--- START ---

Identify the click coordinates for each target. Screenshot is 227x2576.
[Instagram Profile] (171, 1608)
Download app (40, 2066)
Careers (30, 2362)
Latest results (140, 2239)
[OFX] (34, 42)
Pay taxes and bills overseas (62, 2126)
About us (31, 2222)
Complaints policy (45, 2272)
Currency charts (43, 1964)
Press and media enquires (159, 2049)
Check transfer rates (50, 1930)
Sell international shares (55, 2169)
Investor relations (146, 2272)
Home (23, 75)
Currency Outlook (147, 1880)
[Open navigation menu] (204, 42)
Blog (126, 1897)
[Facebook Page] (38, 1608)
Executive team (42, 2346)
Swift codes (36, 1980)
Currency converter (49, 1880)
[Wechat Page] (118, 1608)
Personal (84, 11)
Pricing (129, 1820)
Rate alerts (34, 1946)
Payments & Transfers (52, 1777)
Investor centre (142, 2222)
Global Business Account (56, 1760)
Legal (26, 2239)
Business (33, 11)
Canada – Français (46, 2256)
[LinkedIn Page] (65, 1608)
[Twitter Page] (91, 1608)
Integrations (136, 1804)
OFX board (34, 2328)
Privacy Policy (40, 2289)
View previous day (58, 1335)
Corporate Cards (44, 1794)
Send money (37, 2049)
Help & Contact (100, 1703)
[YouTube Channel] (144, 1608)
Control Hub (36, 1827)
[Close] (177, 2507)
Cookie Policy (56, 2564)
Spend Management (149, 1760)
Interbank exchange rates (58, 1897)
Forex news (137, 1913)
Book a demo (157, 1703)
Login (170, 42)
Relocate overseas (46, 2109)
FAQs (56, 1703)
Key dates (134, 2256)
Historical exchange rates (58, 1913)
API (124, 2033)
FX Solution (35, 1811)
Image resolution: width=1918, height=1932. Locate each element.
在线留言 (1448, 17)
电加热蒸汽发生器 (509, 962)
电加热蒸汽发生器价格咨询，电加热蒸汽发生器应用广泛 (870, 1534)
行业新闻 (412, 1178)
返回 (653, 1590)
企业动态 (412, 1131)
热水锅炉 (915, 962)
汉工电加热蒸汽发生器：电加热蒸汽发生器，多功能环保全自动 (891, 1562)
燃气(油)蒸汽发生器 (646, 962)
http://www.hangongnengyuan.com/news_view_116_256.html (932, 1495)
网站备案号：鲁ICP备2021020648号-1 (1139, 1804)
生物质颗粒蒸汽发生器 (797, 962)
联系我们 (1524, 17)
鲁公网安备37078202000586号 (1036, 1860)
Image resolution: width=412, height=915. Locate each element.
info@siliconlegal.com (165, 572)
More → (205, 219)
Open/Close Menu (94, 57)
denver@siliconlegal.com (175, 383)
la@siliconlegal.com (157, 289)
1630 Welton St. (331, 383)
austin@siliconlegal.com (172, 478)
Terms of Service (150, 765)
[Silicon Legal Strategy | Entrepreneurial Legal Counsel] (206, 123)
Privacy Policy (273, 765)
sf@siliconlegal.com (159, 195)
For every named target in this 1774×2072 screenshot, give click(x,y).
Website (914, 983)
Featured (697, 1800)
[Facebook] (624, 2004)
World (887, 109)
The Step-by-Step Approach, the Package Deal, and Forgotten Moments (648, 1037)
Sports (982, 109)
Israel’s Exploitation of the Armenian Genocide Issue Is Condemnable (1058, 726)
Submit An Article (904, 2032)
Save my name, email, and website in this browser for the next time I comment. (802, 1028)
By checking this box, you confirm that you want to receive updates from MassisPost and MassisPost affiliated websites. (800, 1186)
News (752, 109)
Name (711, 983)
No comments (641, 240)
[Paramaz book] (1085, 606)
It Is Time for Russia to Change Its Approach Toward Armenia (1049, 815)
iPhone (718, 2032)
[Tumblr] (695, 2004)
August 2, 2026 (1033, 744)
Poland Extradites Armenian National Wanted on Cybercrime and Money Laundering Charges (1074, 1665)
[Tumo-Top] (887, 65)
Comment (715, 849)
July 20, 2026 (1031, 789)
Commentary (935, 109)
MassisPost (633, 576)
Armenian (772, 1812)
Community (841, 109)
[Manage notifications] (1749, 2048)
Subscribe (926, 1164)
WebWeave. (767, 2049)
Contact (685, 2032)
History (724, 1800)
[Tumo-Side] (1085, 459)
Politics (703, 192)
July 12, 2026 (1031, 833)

--- END ---

**What you need to do**
Could you repeat every record word for word?

**Problem solution**
Identify the click coordinates for each target. Screenshot is 227x2576.
[Instagram Profile] (171, 1608)
Download app (40, 2066)
Careers (30, 2362)
Latest results (140, 2239)
[OFX] (34, 42)
Pay taxes and bills overseas (62, 2126)
About us (31, 2222)
Complaints policy (45, 2272)
Currency charts (43, 1964)
Press and media enquires (159, 2049)
Check transfer rates (50, 1930)
Sell international shares (55, 2169)
Investor relations (146, 2272)
Home (23, 75)
Currency Outlook (147, 1880)
[Open navigation menu] (204, 42)
Blog (126, 1897)
[Facebook Page] (38, 1608)
Executive team (42, 2346)
Swift codes (36, 1980)
Currency converter (49, 1880)
[Wechat Page] (118, 1608)
Personal (84, 11)
Pricing (129, 1820)
Rate alerts (34, 1946)
Payments & Transfers (52, 1777)
Investor centre (142, 2222)
Global Business Account (56, 1760)
Legal (26, 2239)
Business (33, 11)
Canada – Français (46, 2256)
[LinkedIn Page] (65, 1608)
[Twitter Page] (91, 1608)
Integrations (136, 1804)
OFX board (34, 2328)
Privacy Policy (40, 2289)
View previous day (58, 1335)
Corporate Cards (44, 1794)
Send money (37, 2049)
Help & Contact (100, 1703)
[YouTube Channel] (144, 1608)
Control Hub (36, 1827)
[Close] (177, 2507)
Cookie Policy (56, 2564)
Spend Management (149, 1760)
Interbank exchange rates (58, 1897)
Forex news (137, 1913)
Book a demo (157, 1703)
Login (170, 42)
Relocate overseas (46, 2109)
FAQs (56, 1703)
Key dates (134, 2256)
Historical exchange rates (58, 1913)
API (124, 2033)
FX Solution (35, 1811)
Image resolution: width=1918, height=1932. Locate each element.
在线留言 (1448, 17)
电加热蒸汽发生器 (509, 962)
电加热蒸汽发生器价格咨询，电加热蒸汽发生器应用广泛 (870, 1534)
行业新闻 (412, 1178)
返回 (653, 1590)
企业动态 (412, 1131)
热水锅炉 (915, 962)
汉工电加热蒸汽发生器：电加热蒸汽发生器，多功能环保全自动 (891, 1562)
燃气(油)蒸汽发生器 (646, 962)
http://www.hangongnengyuan.com/news_view_116_256.html (932, 1495)
网站备案号：鲁ICP备2021020648号-1 (1139, 1804)
生物质颗粒蒸汽发生器 (797, 962)
联系我们 (1524, 17)
鲁公网安备37078202000586号 (1036, 1860)
Image resolution: width=412, height=915. Locate each element.
info@siliconlegal.com (165, 572)
More → (205, 219)
Open/Close Menu (94, 57)
denver@siliconlegal.com (175, 383)
la@siliconlegal.com (157, 289)
1630 Welton St. (331, 383)
austin@siliconlegal.com (172, 478)
Terms of Service (150, 765)
[Silicon Legal Strategy | Entrepreneurial Legal Counsel] (206, 123)
Privacy Policy (273, 765)
sf@siliconlegal.com (159, 195)
For every named target in this 1774×2072 screenshot, give click(x,y).
Website (914, 983)
Featured (697, 1800)
[Facebook] (624, 2004)
World (887, 109)
The Step-by-Step Approach, the Package Deal, and Forgotten Moments (648, 1037)
Sports (982, 109)
Israel’s Exploitation of the Armenian Genocide Issue Is Condemnable (1058, 726)
Submit An Article (904, 2032)
Save my name, email, and website in this browser for the next time I comment. (802, 1028)
By checking this box, you confirm that you want to receive updates from MassisPost and MassisPost affiliated websites. (800, 1186)
News (752, 109)
Name (711, 983)
No comments (641, 240)
[Paramaz book] (1085, 606)
It Is Time for Russia to Change Its Approach Toward Armenia (1049, 815)
iPhone (718, 2032)
[Tumblr] (695, 2004)
August 2, 2026 (1033, 744)
Poland Extradites Armenian National Wanted on Cybercrime and Money Laundering Charges (1074, 1665)
[Tumo-Top] (887, 65)
Comment (715, 849)
July 20, 2026 (1031, 789)
Commentary (935, 109)
MassisPost (633, 576)
Armenian (772, 1812)
Community (841, 109)
[Manage notifications] (1749, 2048)
Subscribe (926, 1164)
WebWeave. (767, 2049)
Contact (685, 2032)
History (724, 1800)
[Tumo-Side] (1085, 459)
Politics (703, 192)
July 12, 2026 (1031, 833)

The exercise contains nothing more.